La députée socialiste Estelle Mercier se rend ce mardi après-midi avec son collègue Philippe Brun à Bercy à l'invitation du gouvernement pour travailler sur le budget.
Reçus à Bercy avec les autres groupes parlementaires, à l’exception du RN et de LFI, les socialistes comptent bien rappeler au gouvernement leurs exigences sur le budget. Avec dans un coin de leurs têtes, le scénario du 49.3 dégainé par l’exécutif.
Ce n’est pas au Parlement, mais à Bercy que les discussions sur le projet de loi de finances (PLF) pour 2026 reprennent, officiellement, ce mardi 6 janvier. La ministre de l’Action et des Comptes publics, Amélie de Montchalin, le ministre de l’Économie, Roland Lescure, et le ministre des Relations avec le Parlement, Laurent Panifous, ont convié les différents groupes parlementaires pour « une réunion de travail » en fin d’après-midi. Le Rassemblement national (RN) et La France insoumise (LFI), eux, n'ont pas reçu de carton d’invitation.
Ce jeudi, la commission des finances de l’Assemblée nationale se penchera, en nouvelle lecture, sur le budget 2026. Et ce, en reprenant le texte voté par le Sénat le 15 décembre.
Avant la trêve de Noël, la séquence budgétaire s’était, sans grande surprise, terminée en eau de boudin. L’échec de la commission mixte paritaire (CMP) entre députés et sénateurs, le 19 décembre, a obligé le gouvernement à présenter une loi spéciale quatre jours plus tard pour assurer la continuité de l’État en janvier. Le texte a été voté à l’unanimité du Parlement. Seul le groupe de La France insoumise (LFI) s’est abstenu.

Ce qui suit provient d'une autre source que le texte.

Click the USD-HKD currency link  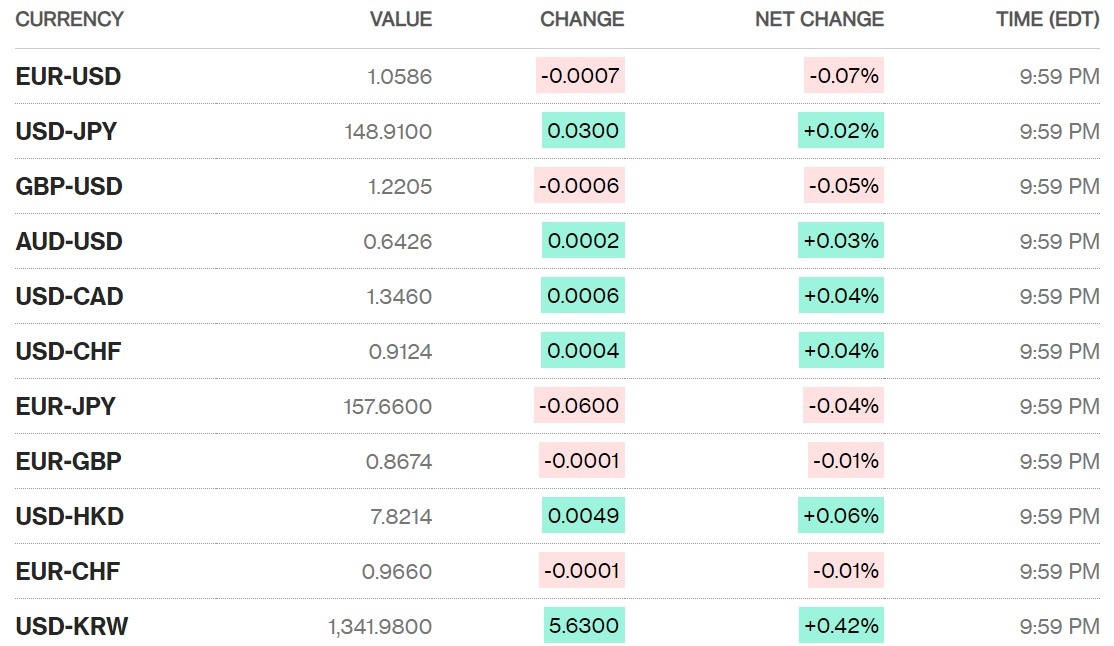(69, 516)
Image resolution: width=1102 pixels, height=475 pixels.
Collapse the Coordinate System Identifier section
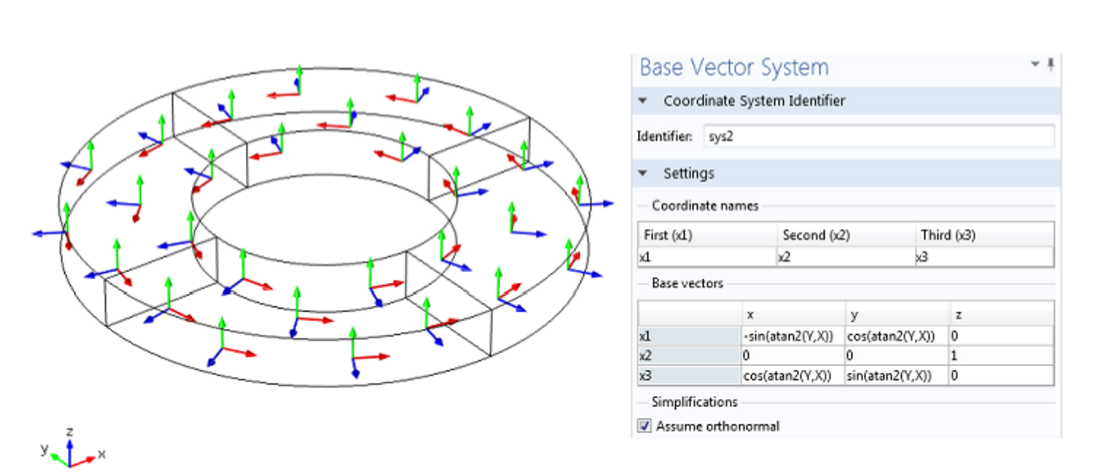click(x=643, y=101)
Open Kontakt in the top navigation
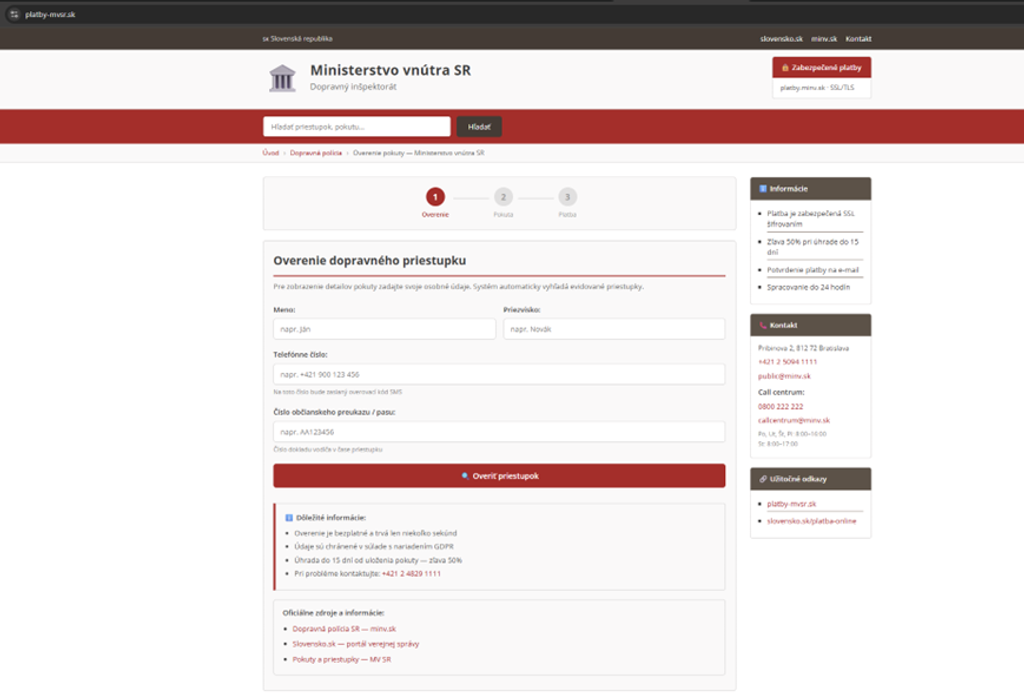The image size is (1024, 693). click(858, 39)
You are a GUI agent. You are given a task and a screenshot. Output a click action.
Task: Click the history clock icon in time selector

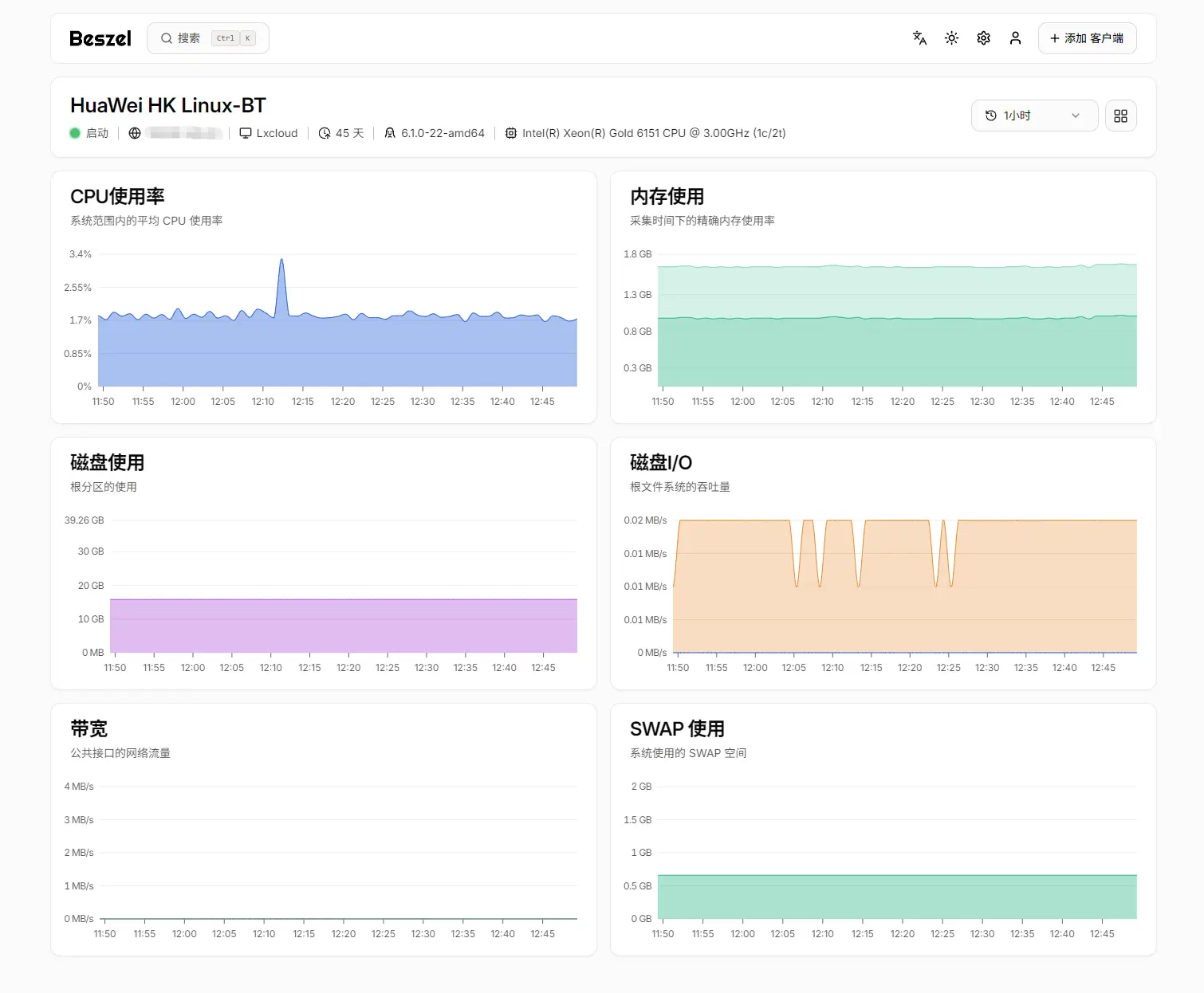[991, 116]
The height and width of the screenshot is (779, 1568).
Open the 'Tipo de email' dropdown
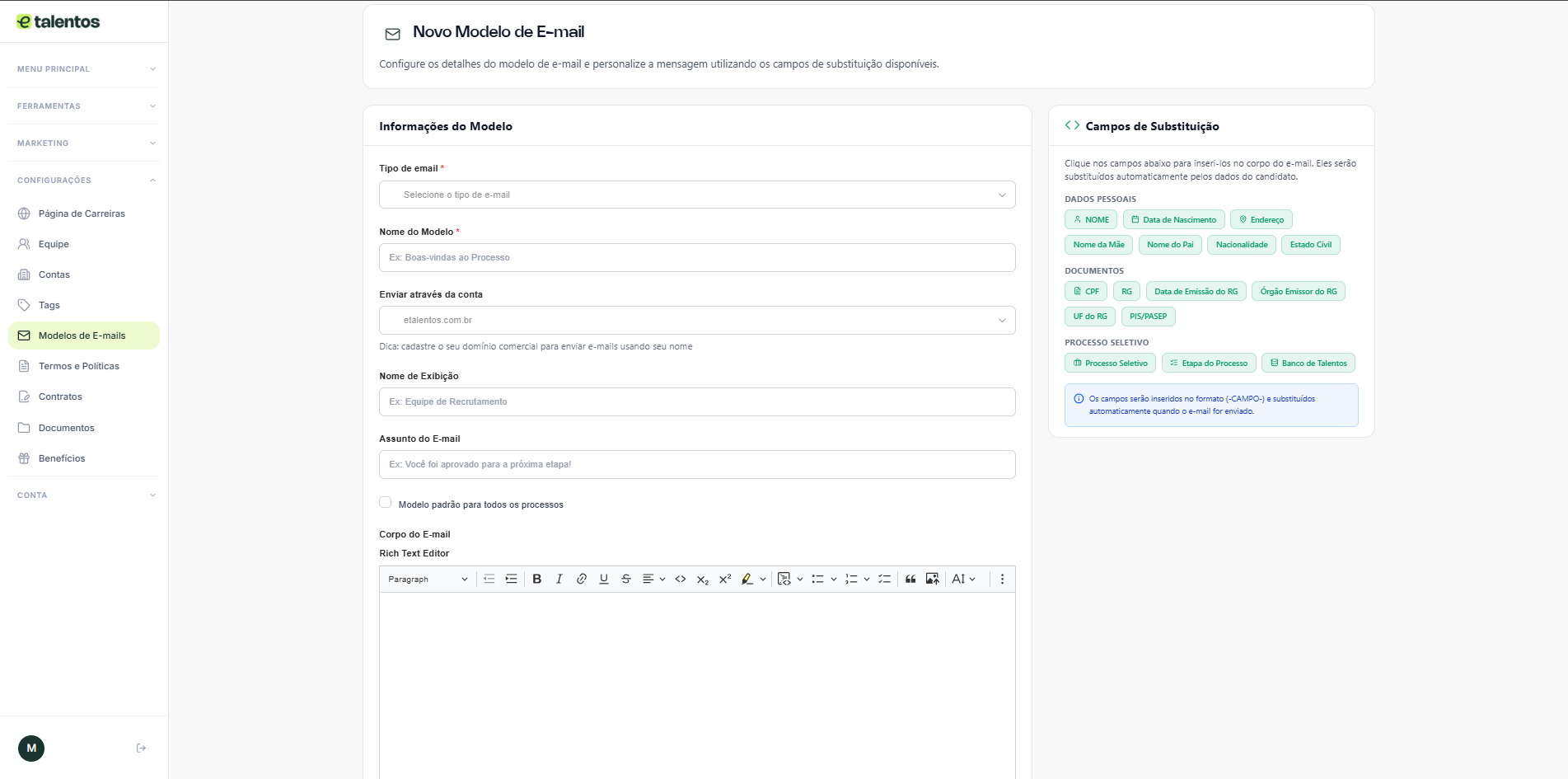click(x=696, y=195)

À l’issue de ces 85 jours de travail parlementaire, le compte n’y est pas pour l’exécutif. L’adoption du projet de loi de financement de la Sécurité sociale (PLFSS) et le vote du PLF par le Sénat ont porté le déficit public à 5,3 % du PIB en 2026, bien au-delà de la barre des 5 % fixée par Matignon cet automne. « Le Sénat a fait des cadeaux aux plus riches, creusé les inégalités et la dette », dénonce le député socialiste Arthur Delaporte.
La configuration politique n’ayant pas évolué depuis la présentation du budget par Sébastien Lecornu le 14 octobre, les socialistes sont toujours en position centrale pour négocier avec le gouvernement. « On assume d’être au centre des discussions, d’autant que notre méthode a porté ses fruits sur le PLFSS », soutient le député du Calvados.